### Exercise directions:
The line with "You are a GUI" starts the range, and the last line of the listing ends it. Retype that range exactly, without pictures.

++++ Information provided

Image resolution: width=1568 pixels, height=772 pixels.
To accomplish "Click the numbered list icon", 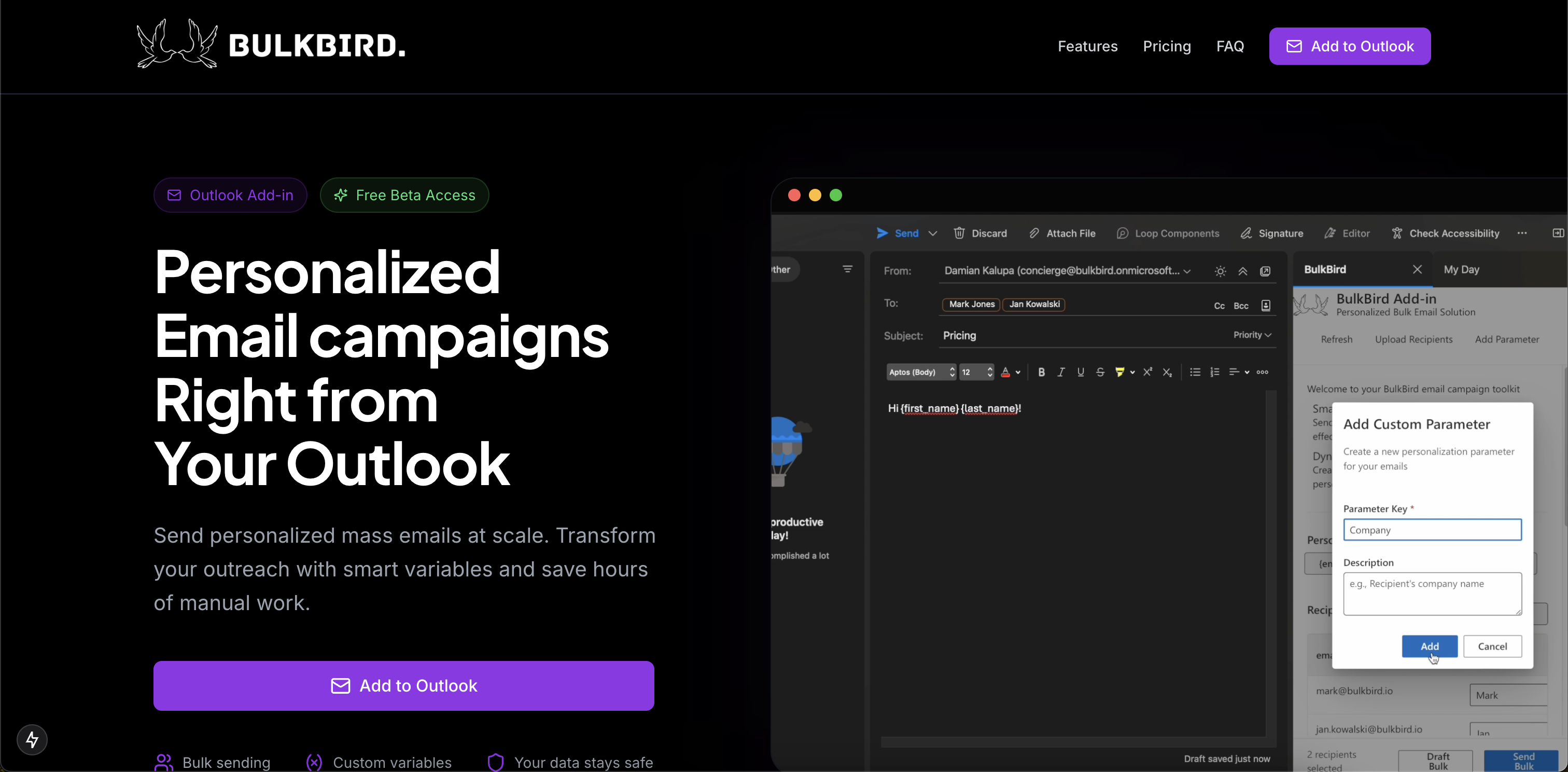I will click(x=1215, y=372).

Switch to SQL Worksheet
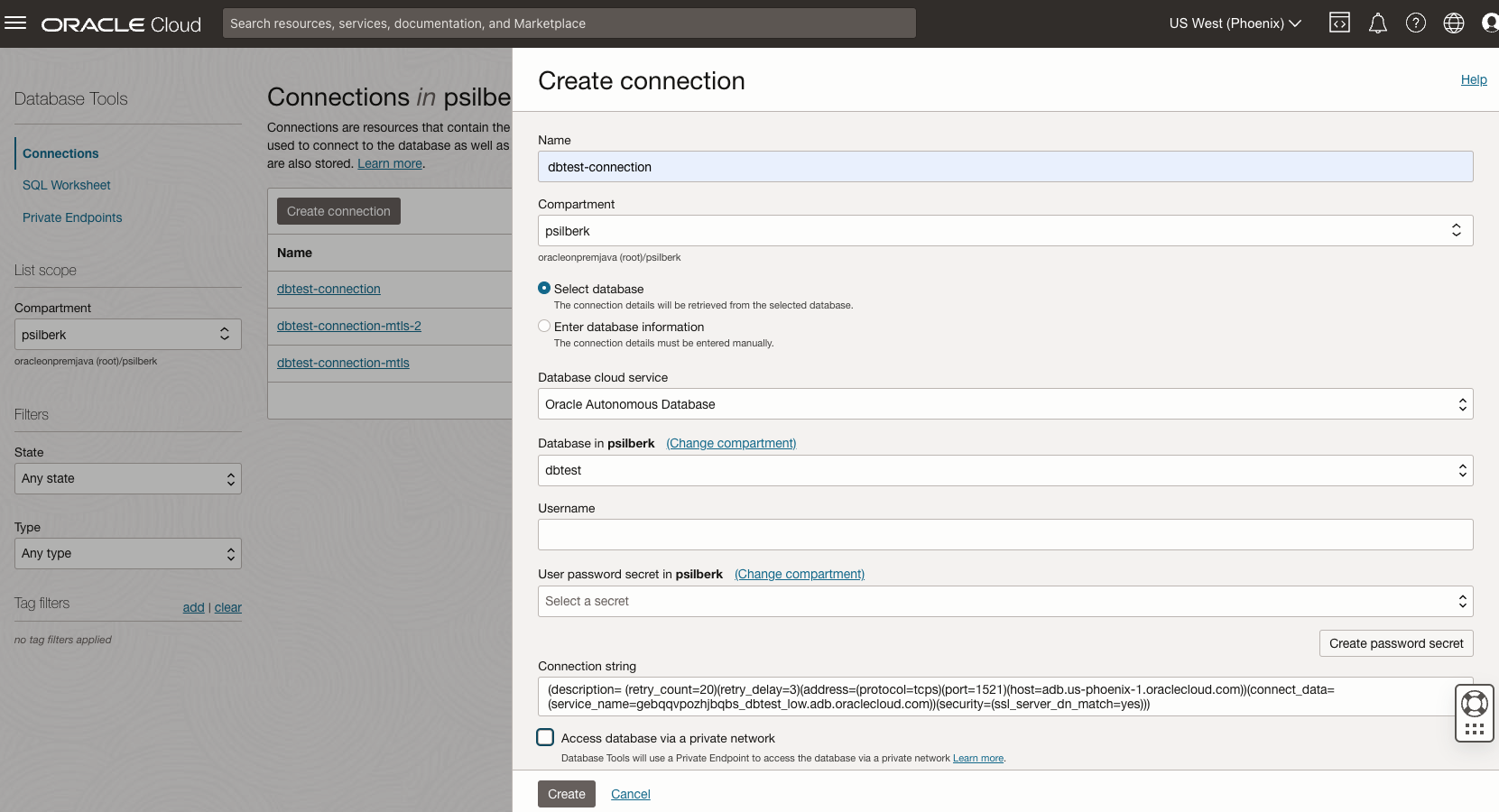click(x=66, y=184)
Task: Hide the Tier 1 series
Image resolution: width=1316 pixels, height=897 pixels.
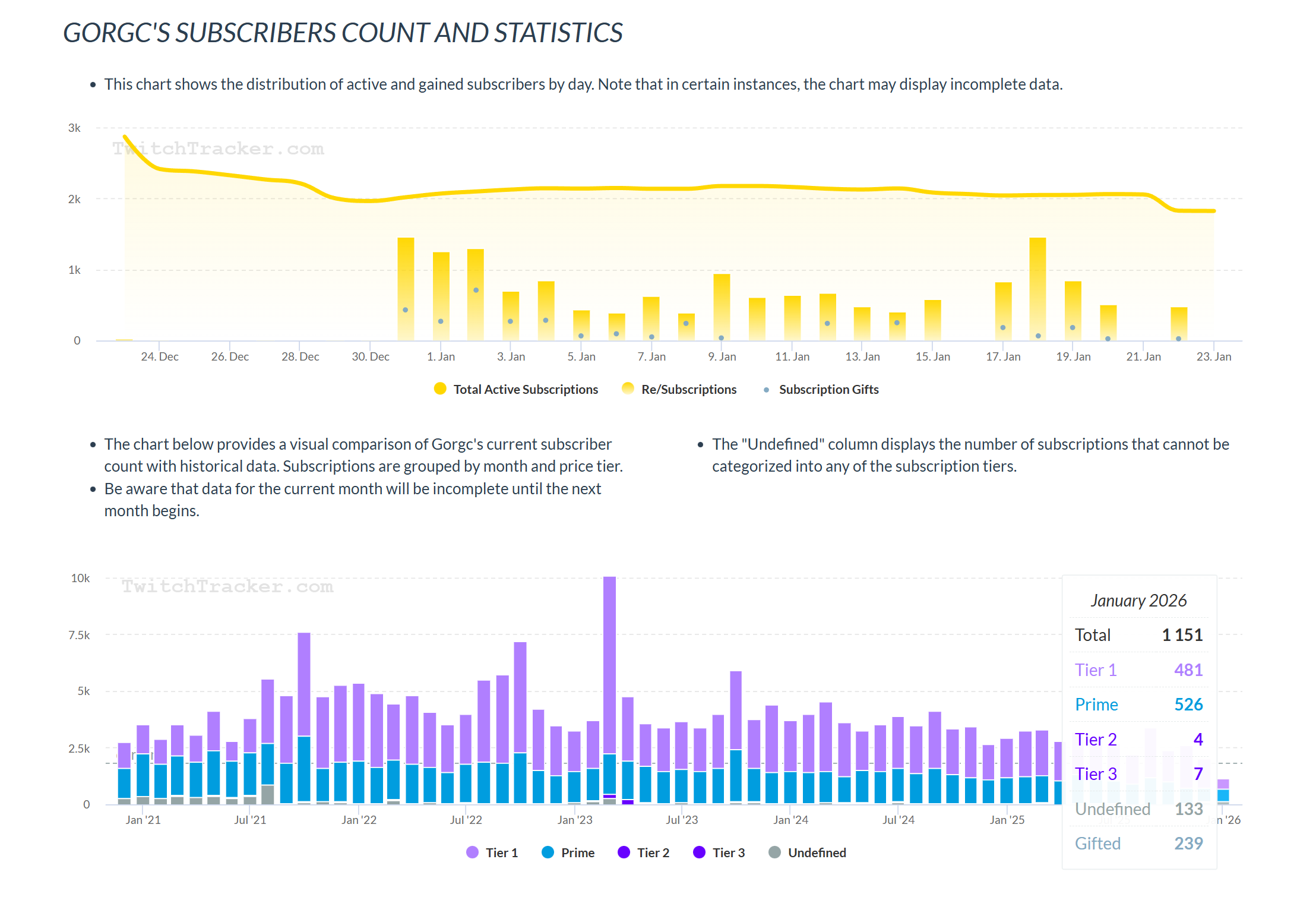Action: (501, 852)
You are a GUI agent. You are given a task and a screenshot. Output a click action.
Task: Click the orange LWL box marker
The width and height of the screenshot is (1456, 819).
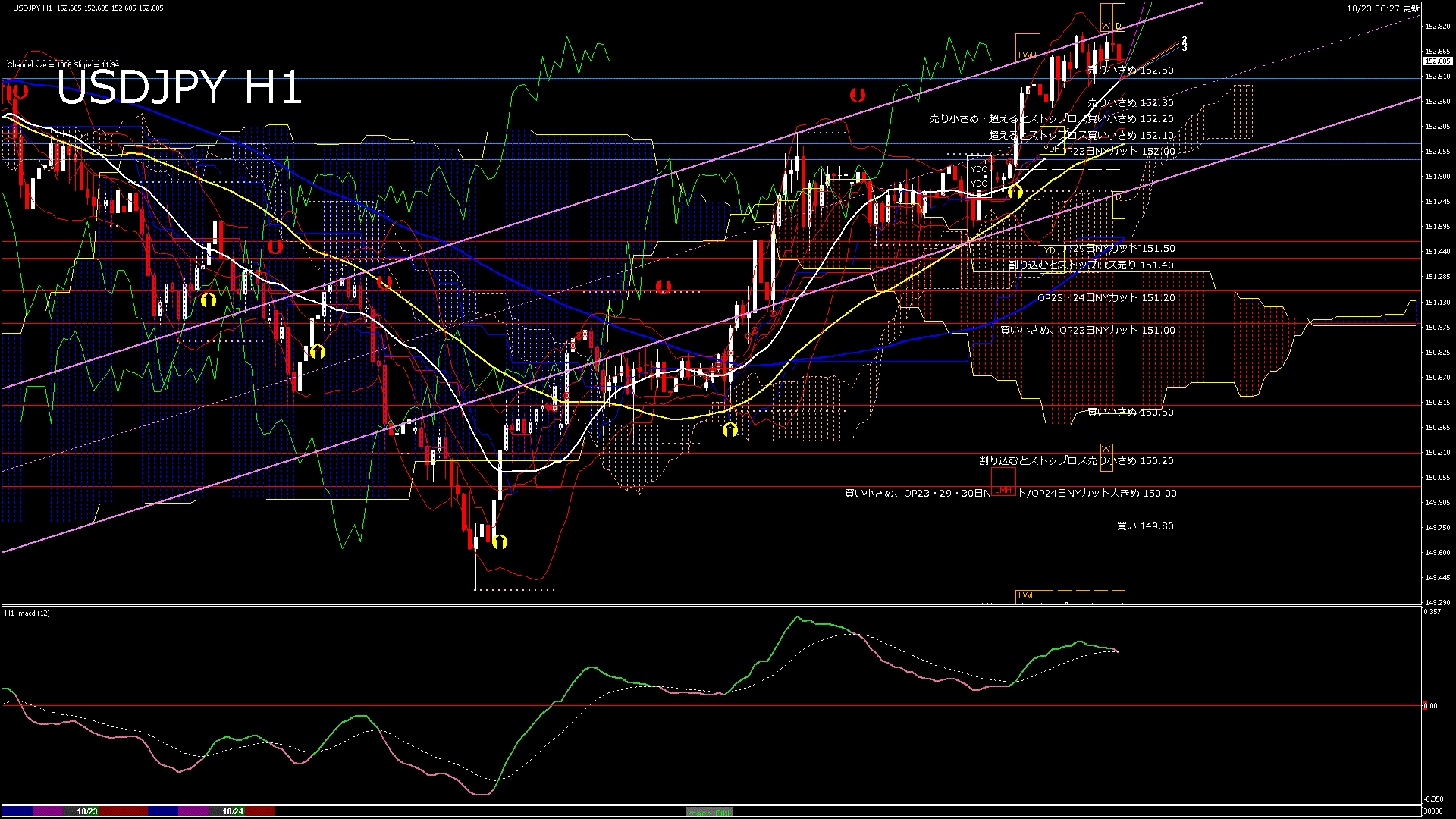point(1027,595)
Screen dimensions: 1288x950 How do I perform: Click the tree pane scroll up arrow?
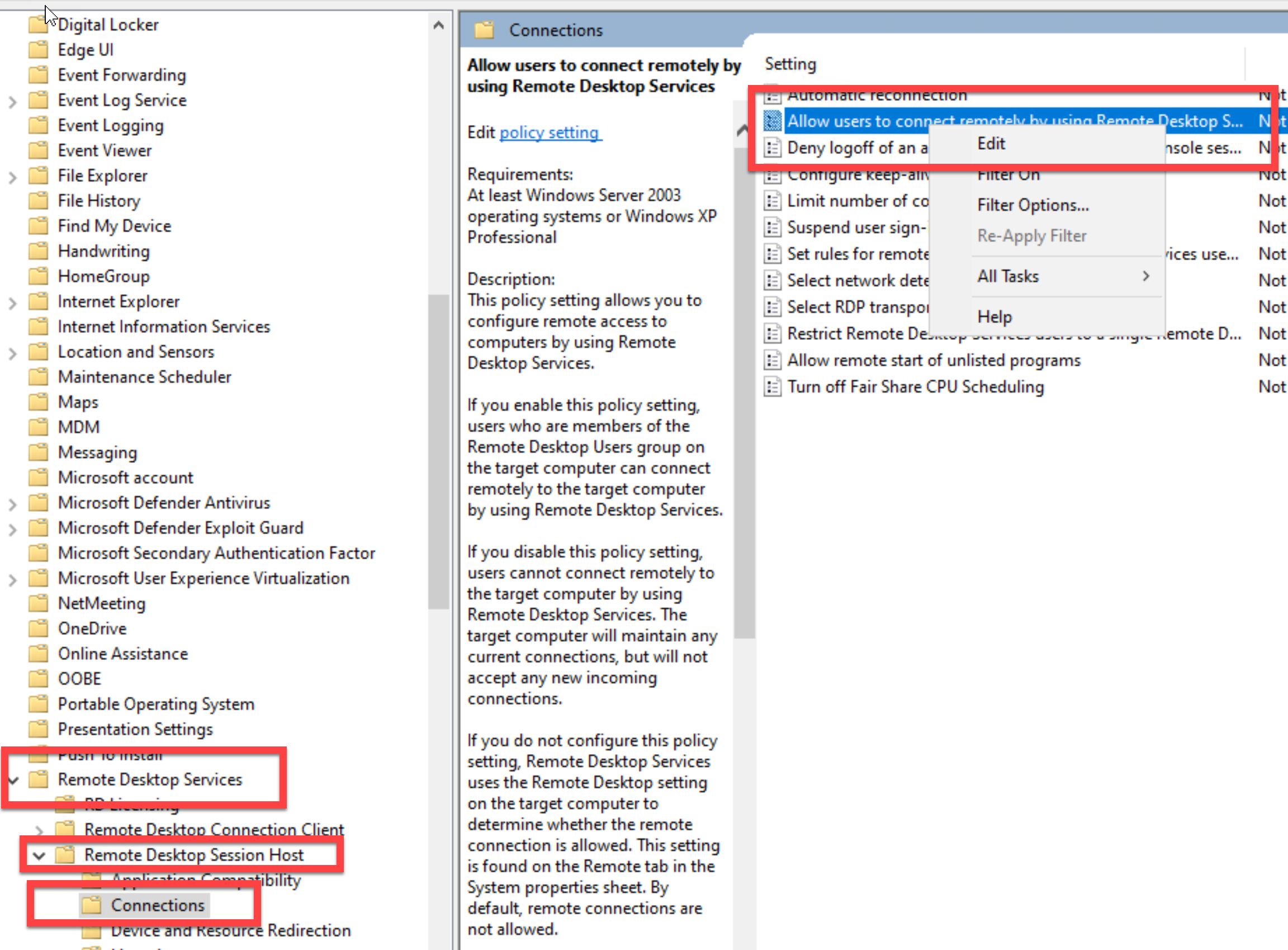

++++++++

### Solution:
You are a GUI agent. You are given a task and a screenshot. Output a click action.
Task: Click the orange LWL box marker
The width and height of the screenshot is (1456, 819).
point(1027,595)
Screen dimensions: 1288x950 How do I perform: Click the tree pane scroll up arrow?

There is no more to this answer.